Following World War I, Eddie Rickenbacker returned to civilian life in the United States, marrying Adelaide Frost and eventually adopting two sons, Bill and David. But even though Eddie was now a family man, he never lost his passion for car racing and aviation. He became the owner of the Indianapolis Speedway (today known as the Indianapolis Motor Speedway, home of the annual Indy 500), as well as president and general manager of Eastern Air Lines.
It was on one of his many business flights with Eastern that Eddie was involved in a tragic airplane crash on February 26, 1941. He was a passenger on a plane attempting an instrument landing at Atlanta, Georgia, on a foggy, rainy night. When the pilot, Captain James A. Perry, informed Eddie of the conditions at the airport, Rickenbacker said, “You’re the pilot, do what you think best.”

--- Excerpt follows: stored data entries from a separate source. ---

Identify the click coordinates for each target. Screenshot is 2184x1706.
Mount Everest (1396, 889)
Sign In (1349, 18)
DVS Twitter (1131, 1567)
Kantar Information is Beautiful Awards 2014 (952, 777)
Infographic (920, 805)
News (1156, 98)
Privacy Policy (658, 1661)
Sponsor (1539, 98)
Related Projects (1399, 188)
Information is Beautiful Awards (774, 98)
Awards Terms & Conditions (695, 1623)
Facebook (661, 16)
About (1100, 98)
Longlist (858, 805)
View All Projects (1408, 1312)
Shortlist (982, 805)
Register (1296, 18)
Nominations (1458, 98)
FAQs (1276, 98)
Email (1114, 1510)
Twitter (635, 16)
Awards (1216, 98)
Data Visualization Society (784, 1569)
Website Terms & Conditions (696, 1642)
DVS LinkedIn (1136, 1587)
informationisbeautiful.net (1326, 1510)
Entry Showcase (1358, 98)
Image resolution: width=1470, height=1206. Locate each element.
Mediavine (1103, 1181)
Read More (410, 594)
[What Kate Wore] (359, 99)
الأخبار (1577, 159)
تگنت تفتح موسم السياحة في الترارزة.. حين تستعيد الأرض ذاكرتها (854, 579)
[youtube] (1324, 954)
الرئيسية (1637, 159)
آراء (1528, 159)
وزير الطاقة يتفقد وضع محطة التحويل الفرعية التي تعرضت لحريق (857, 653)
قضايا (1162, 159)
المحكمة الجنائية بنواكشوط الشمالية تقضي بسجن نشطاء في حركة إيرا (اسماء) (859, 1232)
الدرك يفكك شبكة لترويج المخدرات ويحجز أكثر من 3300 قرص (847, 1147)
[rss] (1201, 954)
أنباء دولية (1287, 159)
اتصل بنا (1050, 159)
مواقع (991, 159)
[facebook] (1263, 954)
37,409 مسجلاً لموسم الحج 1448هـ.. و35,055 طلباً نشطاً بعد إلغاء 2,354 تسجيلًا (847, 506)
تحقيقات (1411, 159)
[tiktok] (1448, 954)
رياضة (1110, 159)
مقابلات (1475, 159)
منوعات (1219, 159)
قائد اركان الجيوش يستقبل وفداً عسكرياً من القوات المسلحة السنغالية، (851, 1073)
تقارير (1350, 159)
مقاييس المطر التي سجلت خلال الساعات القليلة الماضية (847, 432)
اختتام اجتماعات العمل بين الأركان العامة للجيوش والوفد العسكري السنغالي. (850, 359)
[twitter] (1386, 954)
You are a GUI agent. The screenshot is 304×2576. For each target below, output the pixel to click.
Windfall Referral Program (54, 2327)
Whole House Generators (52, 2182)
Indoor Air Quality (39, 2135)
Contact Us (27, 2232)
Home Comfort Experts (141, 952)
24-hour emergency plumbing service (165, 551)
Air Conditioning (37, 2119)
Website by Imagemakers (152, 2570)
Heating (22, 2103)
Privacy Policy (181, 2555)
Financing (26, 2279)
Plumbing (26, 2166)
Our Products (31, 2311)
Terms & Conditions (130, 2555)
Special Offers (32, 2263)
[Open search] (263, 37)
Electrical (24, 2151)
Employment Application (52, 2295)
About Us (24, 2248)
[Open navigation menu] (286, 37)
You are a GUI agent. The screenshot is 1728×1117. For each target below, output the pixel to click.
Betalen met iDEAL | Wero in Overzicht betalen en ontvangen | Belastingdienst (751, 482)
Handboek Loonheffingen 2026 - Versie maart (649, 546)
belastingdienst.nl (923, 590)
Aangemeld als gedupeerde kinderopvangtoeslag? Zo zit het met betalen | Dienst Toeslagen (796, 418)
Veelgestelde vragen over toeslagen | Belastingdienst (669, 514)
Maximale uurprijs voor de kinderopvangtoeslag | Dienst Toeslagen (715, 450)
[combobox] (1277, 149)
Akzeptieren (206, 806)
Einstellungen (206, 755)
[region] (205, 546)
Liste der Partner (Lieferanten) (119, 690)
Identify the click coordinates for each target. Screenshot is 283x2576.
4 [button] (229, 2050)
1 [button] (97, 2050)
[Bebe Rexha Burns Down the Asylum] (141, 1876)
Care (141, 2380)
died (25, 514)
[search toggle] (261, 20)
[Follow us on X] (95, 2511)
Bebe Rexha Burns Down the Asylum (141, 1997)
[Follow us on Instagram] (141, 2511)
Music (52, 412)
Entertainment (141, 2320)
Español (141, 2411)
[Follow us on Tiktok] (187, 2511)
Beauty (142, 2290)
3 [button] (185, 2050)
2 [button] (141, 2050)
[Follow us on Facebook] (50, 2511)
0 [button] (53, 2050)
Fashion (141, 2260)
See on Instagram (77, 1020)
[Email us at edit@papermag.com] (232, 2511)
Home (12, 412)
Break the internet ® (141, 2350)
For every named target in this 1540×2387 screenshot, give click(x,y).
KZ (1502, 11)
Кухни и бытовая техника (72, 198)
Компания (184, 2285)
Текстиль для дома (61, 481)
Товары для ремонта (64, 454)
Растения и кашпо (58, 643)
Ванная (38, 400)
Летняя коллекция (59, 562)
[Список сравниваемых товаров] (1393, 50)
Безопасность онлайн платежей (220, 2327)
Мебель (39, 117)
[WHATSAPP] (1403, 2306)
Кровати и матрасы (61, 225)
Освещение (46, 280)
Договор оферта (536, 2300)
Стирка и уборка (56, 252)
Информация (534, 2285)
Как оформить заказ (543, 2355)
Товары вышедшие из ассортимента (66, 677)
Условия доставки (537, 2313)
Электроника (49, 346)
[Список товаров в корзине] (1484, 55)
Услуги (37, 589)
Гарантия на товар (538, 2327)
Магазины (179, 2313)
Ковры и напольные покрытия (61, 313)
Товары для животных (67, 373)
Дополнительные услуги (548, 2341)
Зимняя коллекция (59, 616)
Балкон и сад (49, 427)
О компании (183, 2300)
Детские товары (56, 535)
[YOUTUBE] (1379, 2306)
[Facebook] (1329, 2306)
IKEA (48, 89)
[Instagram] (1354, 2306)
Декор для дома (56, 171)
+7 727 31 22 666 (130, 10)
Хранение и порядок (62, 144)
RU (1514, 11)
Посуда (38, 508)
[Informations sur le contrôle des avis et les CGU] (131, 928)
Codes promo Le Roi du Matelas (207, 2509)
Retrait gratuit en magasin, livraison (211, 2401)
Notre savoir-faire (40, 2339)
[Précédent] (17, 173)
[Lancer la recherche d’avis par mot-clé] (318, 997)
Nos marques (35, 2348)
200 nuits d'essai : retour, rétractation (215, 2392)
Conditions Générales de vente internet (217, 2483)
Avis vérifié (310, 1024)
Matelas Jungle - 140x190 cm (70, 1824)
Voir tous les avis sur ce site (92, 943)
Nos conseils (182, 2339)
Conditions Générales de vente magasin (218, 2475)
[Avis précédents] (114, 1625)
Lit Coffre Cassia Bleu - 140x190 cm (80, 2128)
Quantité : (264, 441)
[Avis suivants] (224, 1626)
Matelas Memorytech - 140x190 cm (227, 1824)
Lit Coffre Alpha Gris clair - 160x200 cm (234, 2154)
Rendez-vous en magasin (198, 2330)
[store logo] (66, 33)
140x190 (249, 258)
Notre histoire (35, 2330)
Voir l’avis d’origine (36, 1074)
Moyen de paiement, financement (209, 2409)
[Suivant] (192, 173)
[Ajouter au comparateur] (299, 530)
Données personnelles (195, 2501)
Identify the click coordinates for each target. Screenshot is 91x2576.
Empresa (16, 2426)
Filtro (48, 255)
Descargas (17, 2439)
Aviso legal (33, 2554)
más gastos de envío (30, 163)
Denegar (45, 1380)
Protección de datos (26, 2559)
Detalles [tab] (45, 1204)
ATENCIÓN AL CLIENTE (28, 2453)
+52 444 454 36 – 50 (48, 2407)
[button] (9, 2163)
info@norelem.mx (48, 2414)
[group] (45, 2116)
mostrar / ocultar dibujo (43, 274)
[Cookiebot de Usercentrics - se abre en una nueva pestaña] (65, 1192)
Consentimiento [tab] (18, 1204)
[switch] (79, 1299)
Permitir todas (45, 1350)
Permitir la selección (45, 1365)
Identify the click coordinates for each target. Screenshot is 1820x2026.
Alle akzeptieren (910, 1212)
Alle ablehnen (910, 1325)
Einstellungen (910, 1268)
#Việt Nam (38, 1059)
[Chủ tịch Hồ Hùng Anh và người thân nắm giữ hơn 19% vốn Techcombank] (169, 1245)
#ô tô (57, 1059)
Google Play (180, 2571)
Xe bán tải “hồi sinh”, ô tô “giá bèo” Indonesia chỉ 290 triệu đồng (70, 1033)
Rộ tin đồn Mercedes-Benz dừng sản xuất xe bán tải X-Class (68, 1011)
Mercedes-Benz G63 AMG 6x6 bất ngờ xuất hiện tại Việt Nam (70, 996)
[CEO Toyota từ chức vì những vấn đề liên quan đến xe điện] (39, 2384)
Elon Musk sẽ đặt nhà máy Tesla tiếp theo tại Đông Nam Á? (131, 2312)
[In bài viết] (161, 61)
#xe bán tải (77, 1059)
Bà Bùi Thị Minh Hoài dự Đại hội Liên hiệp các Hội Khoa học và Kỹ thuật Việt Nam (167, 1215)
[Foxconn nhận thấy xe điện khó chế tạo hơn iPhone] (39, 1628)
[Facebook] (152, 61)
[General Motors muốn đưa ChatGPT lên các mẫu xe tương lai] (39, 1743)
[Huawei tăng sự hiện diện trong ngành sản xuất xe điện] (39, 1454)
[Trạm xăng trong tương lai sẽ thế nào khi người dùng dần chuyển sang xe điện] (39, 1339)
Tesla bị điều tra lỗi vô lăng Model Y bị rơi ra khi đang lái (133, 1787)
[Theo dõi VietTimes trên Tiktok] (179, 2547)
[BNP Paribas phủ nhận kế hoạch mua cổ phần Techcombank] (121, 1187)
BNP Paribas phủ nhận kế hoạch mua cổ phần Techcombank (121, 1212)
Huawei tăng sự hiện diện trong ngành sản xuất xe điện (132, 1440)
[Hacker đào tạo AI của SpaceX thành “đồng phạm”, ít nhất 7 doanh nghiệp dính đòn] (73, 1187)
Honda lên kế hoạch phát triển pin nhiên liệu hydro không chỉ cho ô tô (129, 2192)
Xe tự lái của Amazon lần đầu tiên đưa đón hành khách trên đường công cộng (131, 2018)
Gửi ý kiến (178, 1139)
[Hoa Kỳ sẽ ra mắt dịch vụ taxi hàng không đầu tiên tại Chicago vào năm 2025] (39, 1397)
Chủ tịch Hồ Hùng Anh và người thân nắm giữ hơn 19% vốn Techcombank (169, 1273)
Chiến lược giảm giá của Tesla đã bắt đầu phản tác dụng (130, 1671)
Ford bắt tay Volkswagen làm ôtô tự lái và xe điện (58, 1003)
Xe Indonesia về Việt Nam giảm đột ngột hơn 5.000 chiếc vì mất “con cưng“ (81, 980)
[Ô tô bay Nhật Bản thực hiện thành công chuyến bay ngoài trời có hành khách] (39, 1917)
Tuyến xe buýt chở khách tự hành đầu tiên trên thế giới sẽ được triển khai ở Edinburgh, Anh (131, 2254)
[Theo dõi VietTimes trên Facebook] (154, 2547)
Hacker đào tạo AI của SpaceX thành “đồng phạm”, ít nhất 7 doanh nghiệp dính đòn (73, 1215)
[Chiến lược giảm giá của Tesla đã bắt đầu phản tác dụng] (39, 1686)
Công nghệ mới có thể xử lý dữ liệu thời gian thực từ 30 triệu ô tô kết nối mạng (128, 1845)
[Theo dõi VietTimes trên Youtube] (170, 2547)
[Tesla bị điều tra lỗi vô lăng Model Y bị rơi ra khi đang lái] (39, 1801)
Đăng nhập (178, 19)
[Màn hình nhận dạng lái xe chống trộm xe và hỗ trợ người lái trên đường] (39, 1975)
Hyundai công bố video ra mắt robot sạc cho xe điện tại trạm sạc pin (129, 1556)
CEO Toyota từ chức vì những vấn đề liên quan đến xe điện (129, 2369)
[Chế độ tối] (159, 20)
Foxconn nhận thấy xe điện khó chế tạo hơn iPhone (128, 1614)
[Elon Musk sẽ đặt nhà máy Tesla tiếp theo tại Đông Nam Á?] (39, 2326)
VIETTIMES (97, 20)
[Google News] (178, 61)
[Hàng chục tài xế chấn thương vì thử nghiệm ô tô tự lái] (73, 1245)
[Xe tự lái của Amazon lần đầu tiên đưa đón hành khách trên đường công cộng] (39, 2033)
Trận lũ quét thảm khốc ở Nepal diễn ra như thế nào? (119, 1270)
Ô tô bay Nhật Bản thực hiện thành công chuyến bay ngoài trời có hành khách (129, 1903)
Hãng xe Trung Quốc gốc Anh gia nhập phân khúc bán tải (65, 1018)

No one knows why the DC-3 crashed, speculation pointing to faulty instruments. Eight people were killed, three crew and five passengers, and eight were injured. Eddie suffered such serious injuries that he was hospitalized more than four months and would walk with a limp the rest of his life. But once again Rickenbacker luck prevailed...he had survived.
Later in life, Eddie Rickenbacker would survive yet another airplane crash. During World War II he was a civilian passenger aboard a military plane that ran out of gas while trying to locate a tiny refueling station in the Pacific Ocean and had to ditch. He and six other men spent 24 days in three small, rubber life rafts before being rescued. One of the men didn’t make it, dying of exposure.
The terms “hero” and “larger than life” are used frequently today, almost casually, often describing men and women who have accomplished and endured far less during their lifetimes than Eddie Rickenbacker. A true American hero, he died at the age of 82 on July 23, 1973, of sudden heart failure.
Captain Eddie Rickenbacker—America’s Ace of Aces—was honored with no less than three memorial services. The final resting place of his cremated ashes is next to his parents’ graves at Greenlawn Cemetery in Columbus, Ohio.